Records from a dataset:
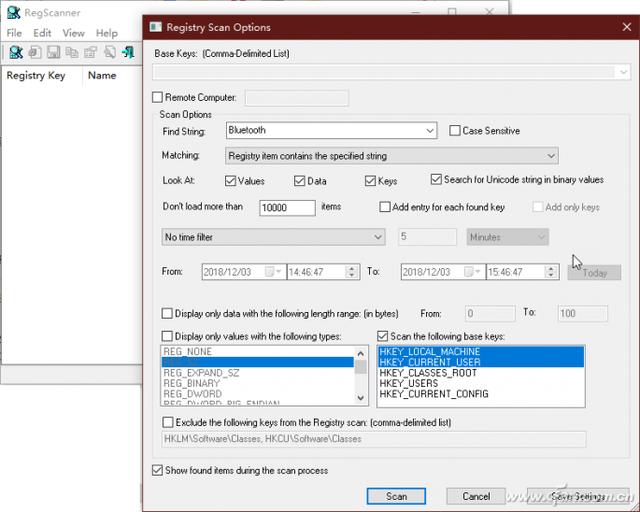Click the New Scan toolbar icon
640x512 pixels.
click(16, 52)
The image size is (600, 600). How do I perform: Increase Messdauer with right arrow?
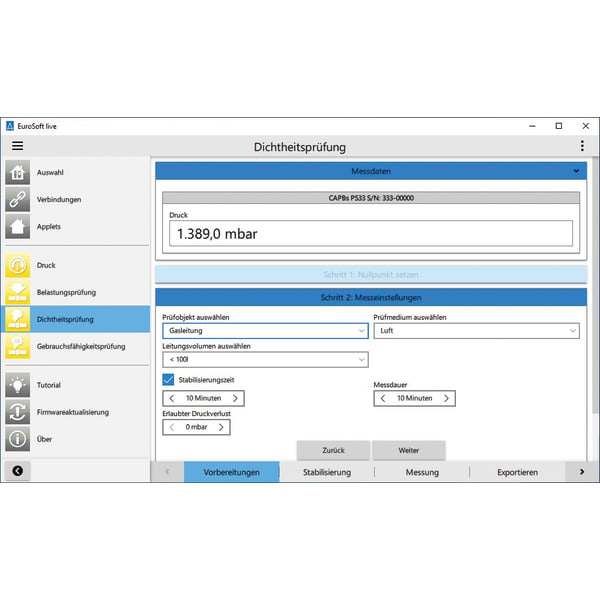[x=446, y=398]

## Your task
From the line that holds "The image size" to the last line of the data, return those lines exactly and nothing else; both ends count, and pictures stay out.

## The answer
The image size is (600, 600). How do I perform: Increase Messdauer with right arrow?
[x=446, y=398]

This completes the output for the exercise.